**EXERCISE DIRECTIONS:** Below are entries. Reproduce exactly the lines between the line holding "تسجيل الدخول (181, 29)" and the line holding "Services [link] (945, 27)", inclusive, and only those.

**AVAILABLE DATA:**
☆ ☆ ☆ ☆ ☆

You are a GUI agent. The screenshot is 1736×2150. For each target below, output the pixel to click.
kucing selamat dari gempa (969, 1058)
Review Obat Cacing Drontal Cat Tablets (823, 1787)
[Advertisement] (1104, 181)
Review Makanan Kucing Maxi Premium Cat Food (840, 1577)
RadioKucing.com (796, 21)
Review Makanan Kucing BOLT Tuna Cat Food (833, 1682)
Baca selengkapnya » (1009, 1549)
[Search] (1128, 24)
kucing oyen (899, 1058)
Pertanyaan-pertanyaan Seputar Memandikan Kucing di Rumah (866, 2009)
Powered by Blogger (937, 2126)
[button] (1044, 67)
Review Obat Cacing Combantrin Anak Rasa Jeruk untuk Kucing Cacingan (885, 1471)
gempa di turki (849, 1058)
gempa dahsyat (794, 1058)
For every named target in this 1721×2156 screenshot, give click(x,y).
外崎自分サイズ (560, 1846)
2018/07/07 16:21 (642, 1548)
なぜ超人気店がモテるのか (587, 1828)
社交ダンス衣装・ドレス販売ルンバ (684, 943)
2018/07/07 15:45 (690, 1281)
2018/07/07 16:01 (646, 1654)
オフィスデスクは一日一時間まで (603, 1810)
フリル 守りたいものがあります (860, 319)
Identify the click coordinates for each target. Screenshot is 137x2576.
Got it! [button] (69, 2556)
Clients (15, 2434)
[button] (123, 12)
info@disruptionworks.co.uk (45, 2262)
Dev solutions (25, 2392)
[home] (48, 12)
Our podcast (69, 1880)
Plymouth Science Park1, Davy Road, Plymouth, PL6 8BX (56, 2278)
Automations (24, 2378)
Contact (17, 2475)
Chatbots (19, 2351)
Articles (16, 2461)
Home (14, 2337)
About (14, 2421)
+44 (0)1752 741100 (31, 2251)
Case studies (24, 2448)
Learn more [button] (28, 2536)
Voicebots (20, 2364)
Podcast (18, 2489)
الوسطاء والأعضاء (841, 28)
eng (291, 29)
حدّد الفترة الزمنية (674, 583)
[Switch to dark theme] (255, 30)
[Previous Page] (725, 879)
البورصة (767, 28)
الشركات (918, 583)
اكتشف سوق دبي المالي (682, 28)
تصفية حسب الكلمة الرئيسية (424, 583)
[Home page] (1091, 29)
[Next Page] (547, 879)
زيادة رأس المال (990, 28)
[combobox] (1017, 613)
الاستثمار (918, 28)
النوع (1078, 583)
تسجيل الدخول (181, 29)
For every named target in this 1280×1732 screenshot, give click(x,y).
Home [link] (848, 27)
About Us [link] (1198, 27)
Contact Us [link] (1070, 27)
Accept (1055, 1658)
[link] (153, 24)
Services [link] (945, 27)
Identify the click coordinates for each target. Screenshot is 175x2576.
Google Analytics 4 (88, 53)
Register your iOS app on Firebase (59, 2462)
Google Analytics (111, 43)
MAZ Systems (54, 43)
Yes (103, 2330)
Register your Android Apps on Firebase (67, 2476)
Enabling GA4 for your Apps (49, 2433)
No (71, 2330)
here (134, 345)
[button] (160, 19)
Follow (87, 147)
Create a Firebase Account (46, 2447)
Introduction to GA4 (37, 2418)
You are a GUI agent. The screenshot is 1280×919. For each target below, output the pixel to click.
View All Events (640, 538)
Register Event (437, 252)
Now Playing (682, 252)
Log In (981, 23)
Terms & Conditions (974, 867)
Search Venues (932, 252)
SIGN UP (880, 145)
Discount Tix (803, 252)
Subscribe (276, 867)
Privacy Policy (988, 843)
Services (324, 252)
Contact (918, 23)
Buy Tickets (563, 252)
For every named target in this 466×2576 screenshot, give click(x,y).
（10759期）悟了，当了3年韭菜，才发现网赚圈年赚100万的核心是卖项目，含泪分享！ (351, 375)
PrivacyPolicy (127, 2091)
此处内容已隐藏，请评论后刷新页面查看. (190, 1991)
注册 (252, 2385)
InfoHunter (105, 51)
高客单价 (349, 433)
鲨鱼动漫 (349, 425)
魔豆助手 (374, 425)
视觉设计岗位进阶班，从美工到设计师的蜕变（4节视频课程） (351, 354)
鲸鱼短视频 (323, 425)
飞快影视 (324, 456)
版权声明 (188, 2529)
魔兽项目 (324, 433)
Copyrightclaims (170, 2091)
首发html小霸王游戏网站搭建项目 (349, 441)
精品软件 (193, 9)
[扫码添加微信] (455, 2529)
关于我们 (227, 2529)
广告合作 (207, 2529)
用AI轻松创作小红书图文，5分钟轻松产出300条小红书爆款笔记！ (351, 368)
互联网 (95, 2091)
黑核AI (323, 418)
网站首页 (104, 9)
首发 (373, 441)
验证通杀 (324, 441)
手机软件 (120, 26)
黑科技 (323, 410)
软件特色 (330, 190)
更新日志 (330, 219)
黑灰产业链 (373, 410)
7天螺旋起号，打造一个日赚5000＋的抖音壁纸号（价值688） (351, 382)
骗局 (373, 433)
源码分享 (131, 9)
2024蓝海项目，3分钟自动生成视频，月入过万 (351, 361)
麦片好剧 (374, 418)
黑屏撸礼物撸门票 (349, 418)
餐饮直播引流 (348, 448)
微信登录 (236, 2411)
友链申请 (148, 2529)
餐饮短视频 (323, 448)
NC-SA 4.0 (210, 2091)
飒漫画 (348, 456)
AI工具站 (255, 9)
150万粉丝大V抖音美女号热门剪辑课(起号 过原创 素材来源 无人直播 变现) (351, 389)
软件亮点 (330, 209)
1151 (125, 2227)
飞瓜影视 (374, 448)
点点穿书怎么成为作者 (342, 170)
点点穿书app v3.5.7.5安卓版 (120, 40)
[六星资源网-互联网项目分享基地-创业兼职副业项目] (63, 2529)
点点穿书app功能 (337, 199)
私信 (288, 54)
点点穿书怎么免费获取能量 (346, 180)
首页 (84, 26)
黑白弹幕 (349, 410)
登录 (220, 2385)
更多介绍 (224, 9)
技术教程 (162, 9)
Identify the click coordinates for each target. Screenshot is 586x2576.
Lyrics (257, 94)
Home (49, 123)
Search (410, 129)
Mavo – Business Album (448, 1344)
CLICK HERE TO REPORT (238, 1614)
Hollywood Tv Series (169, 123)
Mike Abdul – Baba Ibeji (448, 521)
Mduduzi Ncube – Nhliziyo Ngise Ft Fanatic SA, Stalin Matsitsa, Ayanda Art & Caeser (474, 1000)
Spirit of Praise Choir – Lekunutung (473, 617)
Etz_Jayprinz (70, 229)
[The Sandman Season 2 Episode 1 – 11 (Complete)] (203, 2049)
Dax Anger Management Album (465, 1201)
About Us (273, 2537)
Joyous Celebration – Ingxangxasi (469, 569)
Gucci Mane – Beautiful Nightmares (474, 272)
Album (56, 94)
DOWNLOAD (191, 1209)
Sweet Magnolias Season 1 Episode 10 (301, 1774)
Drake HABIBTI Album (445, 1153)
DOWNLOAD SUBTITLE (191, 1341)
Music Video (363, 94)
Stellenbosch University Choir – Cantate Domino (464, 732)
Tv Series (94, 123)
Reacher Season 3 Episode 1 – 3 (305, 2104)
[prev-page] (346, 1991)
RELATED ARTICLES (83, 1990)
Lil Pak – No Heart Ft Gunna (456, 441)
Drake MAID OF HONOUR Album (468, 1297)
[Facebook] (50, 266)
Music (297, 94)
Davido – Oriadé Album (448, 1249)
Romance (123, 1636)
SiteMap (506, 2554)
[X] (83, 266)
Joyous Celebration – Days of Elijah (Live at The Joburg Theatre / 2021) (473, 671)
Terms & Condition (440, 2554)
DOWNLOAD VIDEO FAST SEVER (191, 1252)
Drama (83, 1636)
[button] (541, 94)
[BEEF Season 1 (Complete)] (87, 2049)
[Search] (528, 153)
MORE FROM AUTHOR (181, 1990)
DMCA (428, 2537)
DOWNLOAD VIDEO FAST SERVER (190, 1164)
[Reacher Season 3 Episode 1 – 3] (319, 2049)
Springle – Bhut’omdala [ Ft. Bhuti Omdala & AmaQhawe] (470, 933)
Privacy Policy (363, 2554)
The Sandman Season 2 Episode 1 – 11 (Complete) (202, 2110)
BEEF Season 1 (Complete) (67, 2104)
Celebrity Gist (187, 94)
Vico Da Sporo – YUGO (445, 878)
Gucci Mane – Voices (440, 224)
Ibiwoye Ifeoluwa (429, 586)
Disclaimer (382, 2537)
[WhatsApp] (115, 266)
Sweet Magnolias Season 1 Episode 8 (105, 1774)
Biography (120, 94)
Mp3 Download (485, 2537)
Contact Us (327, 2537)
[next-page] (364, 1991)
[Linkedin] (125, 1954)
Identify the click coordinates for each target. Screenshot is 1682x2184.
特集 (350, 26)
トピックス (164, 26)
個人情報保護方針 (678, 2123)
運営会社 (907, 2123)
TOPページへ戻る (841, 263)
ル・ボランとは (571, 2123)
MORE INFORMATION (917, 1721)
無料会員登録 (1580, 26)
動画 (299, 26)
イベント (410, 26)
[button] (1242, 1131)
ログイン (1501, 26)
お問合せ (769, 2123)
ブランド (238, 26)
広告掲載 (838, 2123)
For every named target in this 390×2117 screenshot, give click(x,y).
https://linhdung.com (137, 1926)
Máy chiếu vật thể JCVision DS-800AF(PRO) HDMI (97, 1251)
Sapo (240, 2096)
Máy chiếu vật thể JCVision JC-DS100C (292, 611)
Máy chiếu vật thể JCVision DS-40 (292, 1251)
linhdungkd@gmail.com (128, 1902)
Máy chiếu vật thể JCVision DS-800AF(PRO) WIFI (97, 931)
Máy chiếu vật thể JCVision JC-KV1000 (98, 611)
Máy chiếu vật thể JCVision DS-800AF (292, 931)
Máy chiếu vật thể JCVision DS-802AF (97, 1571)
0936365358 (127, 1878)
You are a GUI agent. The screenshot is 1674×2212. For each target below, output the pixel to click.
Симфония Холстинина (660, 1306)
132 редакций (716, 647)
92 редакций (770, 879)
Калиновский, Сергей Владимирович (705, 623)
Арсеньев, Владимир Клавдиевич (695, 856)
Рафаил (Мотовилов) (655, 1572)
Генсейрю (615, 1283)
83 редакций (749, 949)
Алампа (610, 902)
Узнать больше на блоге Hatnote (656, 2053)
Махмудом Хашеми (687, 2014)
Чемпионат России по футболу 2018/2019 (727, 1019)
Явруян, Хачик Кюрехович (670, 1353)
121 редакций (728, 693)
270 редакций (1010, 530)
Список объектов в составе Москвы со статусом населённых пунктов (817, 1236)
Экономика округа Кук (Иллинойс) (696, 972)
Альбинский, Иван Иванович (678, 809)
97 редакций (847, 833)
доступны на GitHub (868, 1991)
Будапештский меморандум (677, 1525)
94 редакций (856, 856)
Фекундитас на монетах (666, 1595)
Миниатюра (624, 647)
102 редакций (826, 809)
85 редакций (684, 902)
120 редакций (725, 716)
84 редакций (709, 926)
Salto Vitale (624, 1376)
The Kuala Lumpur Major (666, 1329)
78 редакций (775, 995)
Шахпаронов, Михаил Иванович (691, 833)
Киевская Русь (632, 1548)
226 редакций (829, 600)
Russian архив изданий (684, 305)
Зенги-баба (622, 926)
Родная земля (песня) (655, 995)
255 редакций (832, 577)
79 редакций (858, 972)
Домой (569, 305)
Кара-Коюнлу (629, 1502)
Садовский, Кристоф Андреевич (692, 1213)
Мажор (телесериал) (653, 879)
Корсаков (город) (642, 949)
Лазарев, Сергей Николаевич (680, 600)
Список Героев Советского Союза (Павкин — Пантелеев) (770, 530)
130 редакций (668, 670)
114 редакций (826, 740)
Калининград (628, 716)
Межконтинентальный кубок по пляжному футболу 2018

☆ ☆ ☆ ☆ ☆

**ANSWER TO THIS EXERCISE:**
تسجيل الدخول (181, 29)
For every named target in this 1280×1732 screenshot, give click(x,y).
Home [link] (848, 27)
About Us [link] (1198, 27)
Contact Us [link] (1070, 27)
Accept (1055, 1658)
[link] (153, 24)
Services [link] (945, 27)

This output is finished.